• **Input data**
══════════
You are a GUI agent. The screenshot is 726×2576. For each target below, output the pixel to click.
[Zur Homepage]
══════════
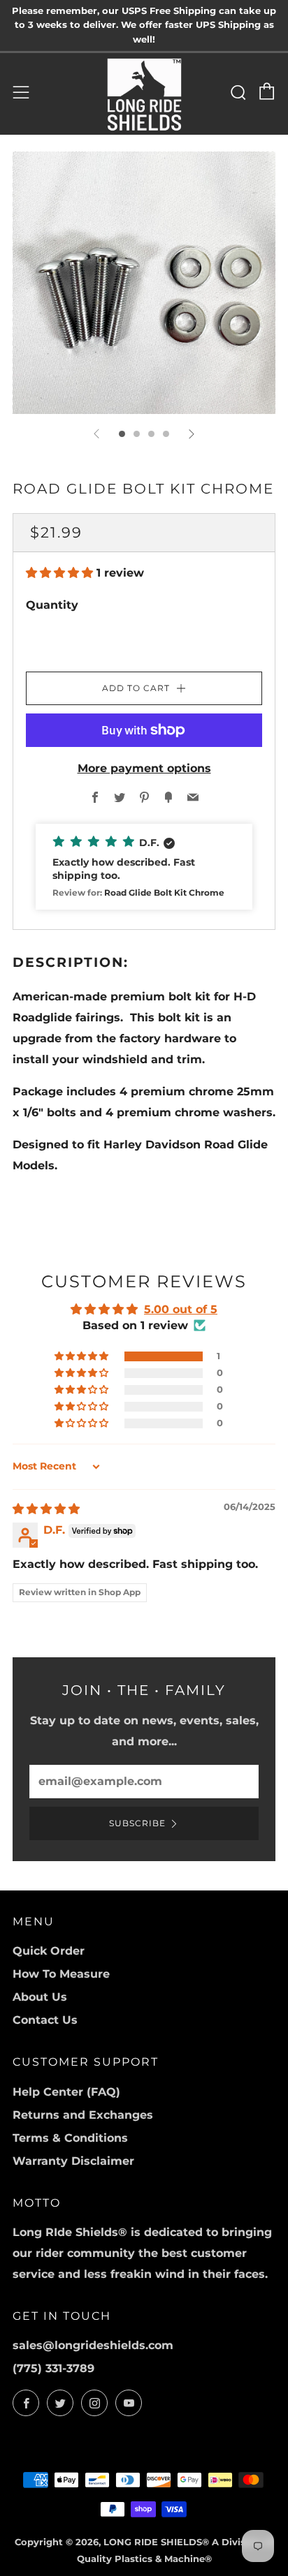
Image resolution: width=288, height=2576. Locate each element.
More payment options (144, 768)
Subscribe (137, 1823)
══════════
• **Your instructions**
From the records above, print exactly the lines that run from the line with "Image resolution: width=288, height=2576." to the line with "Subscribe (137, 1823)", inclusive.

• **Response**
Image resolution: width=288, height=2576. Locate each element.
More payment options (144, 768)
Subscribe (137, 1823)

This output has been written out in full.